1964年、東京オリンピックにおいて、ベラはローズレッドのレオタードに身を包み、個人総合を含む3つの金メダルを獲得した。この年の体操競技の雰囲気の一端は、市川崑監督による有名な記録映画『東京オリンピック』により知ることができる。小柄な選手の曲芸大会になっている現代の女子体操と異なり、当時は、成熟した女性が演技の流れの中で技を披露する競技で、体操の専門知識がなくても、その絵画的美しさは映画監督の目にも明らかだったはずだ。スポーツそれ自体への無知が随所に見られる退屈なこの映画の中で、ベラの演技が異例の長回しで映し出されていることに、異議をさしはさむ者はおそらく誰もいないだろう。彼女は間違いなく東京大会最高のアイドルであり、その後時折大会のたびに来日する彼女を、日本国民は熱狂的に歓迎した。

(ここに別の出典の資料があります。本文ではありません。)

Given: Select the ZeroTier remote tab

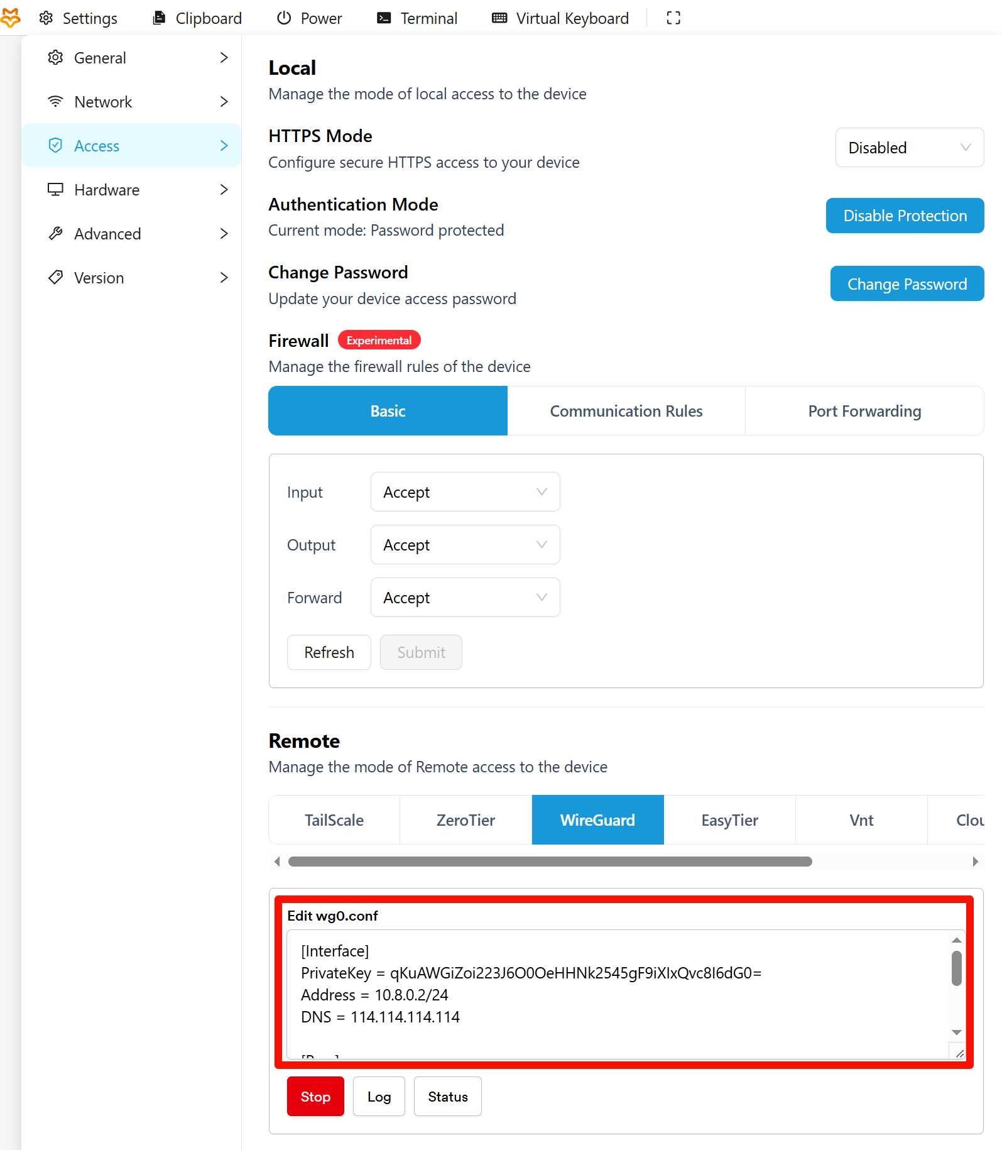Looking at the screenshot, I should click(466, 820).
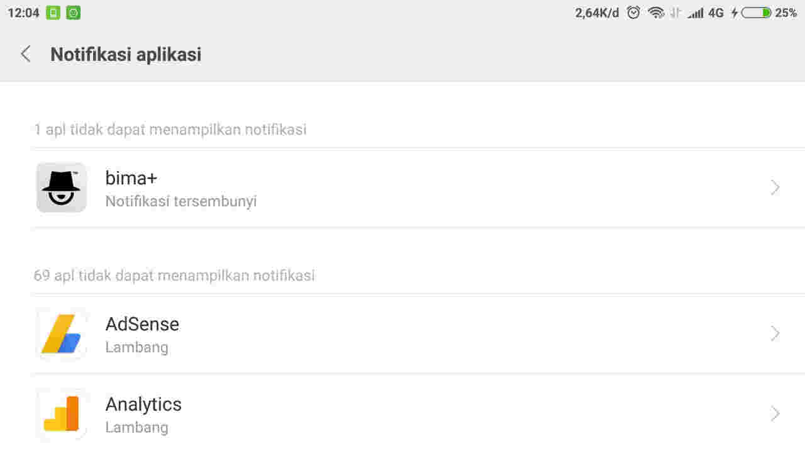Viewport: 805px width, 453px height.
Task: Tap the first green notification icon
Action: click(x=52, y=12)
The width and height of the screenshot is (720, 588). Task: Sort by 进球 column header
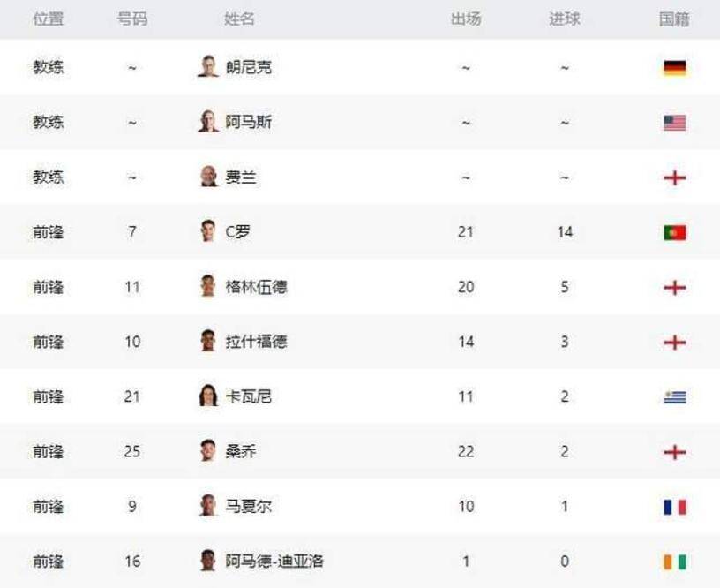[x=565, y=19]
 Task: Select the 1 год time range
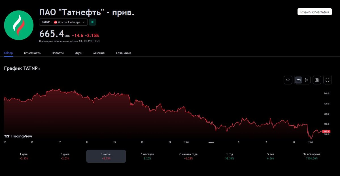[229, 156]
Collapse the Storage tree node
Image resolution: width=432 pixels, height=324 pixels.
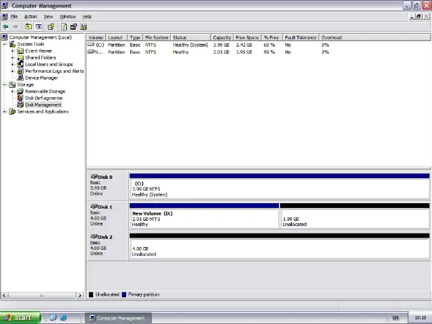[5, 84]
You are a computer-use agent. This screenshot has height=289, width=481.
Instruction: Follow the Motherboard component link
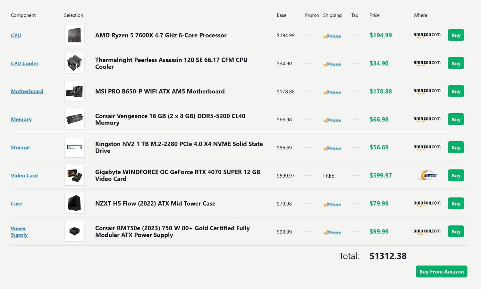(27, 92)
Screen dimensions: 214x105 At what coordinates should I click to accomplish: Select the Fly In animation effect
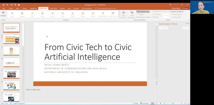click(42, 14)
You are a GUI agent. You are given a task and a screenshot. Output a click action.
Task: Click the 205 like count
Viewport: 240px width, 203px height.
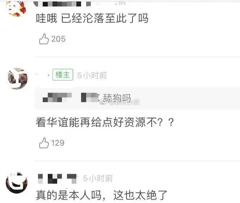point(59,39)
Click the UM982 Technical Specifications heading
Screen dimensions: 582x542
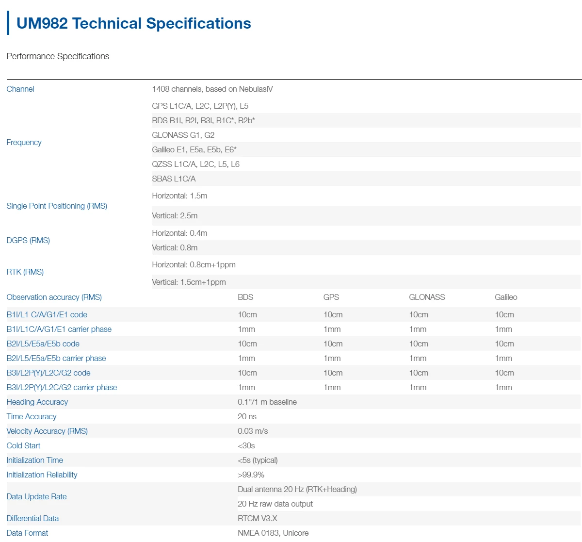click(133, 23)
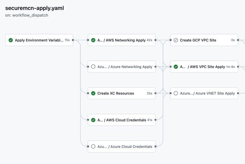Click pending circle icon on Azure VNET Site Apply
Screen dimensions: 245x164
176,93
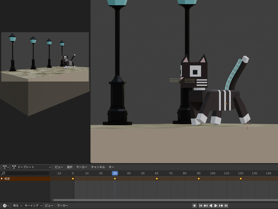Play the animation forward
278x209 pixels.
216,206
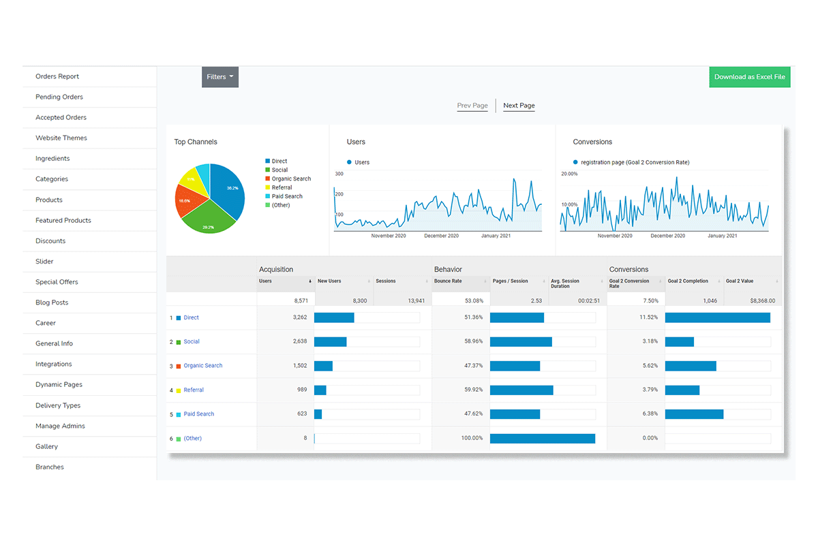The height and width of the screenshot is (545, 818).
Task: Click Download as Excel File button
Action: (x=750, y=77)
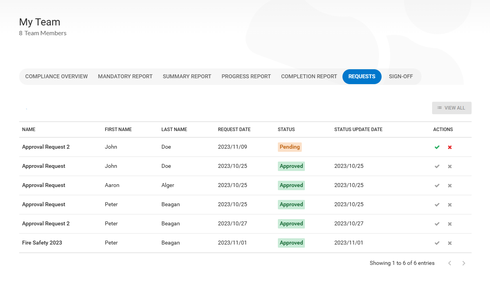This screenshot has height=295, width=490.
Task: Click reject X for Aaron Alger's request
Action: 450,185
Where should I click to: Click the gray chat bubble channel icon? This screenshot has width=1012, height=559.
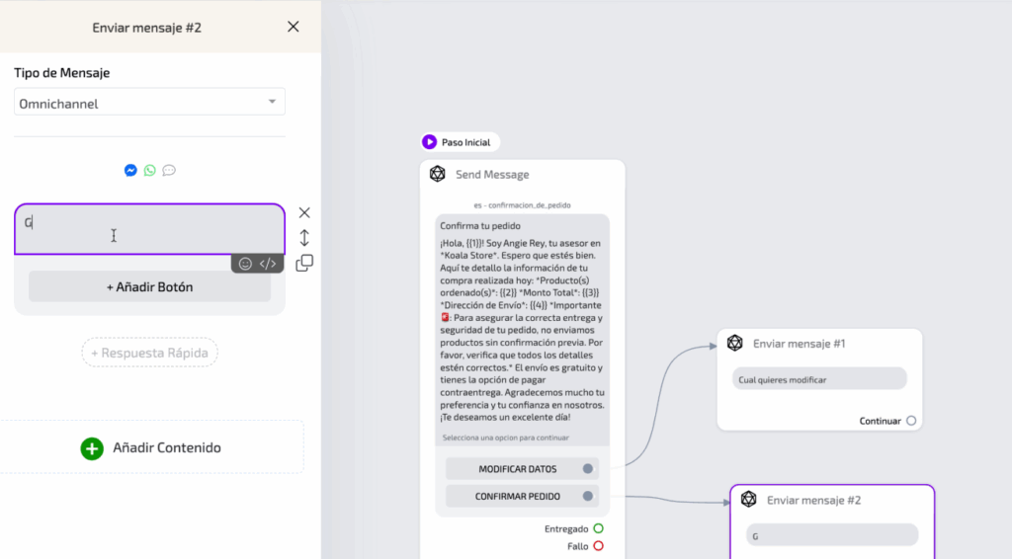(x=169, y=170)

東京の4年後、1968年、メキシコオリンピックの年を迎えても、チェコスロバキアの英雄 ベラ・チャスラフスカは、依然として女子体操の優勝候補筆頭であった。しかし東欧諸国の中で最強の工業国としての成功を謳歌していた彼女の祖国の情勢は1968年を境に暗転する。同年初頭にチェコ共産党の第一書記となり実権を握ったドゥプチェクは、「人間の顔をした社会主義」の標語の下、市場経済の導入、公安警察の縮小、西側との交流の緩和などの施策を次々と打ち出す。改革の理想は、「二千語宣言」と呼ばれる美しい文章にまとめられた。その宣言の末尾にはこうある。
今年の春、戦後と同じように、われわれには大きなチャンスがめぐってきた。われわれは、社会主義と呼んでいるわれわれの共通事業を再び手に取り戻し、われわれがかつて持っていた名声とわが国に関する比較的芳しい評判に、より適した形体をこの事業に与える可能性を持っている。今年の春は終わったばかりで、もう戻っては来ない。冬にはすべてがわかるであろう。(p.109)
ベラ・チャスラフスカ(1967)
(by Kroon, Ron / Anefo in Wikipedia)
この文書に謳われる「春」こそ、後年「プラハの春」と呼ばれることになるチェコスロバキアにおける体制内変革運動である。21世紀の我々には、社会主義という言葉が、このような高揚した調子の呼びかけと結びつくことがやや意外に思われる。しかし当時、資本主義とは人間を抑圧する悪の体制であり、その悪が明らかになった後は、すべての社会は社会主義に移行するはずであると、多くのインテリゲンチャに信じられていた。東側の最先端、成功した社会主義国のチェコスロバキアの試みは、ソ連の抑圧的な体制に辟易していた西側の若き理想主義者たちにも熱狂的に迎えられた。文化面においてチェコスロバキア社会主義の成功を象徴する存在であったベラ・チャスラフスカは、迷わずこの宣言に署名した。祖国の明るい未来を信じて。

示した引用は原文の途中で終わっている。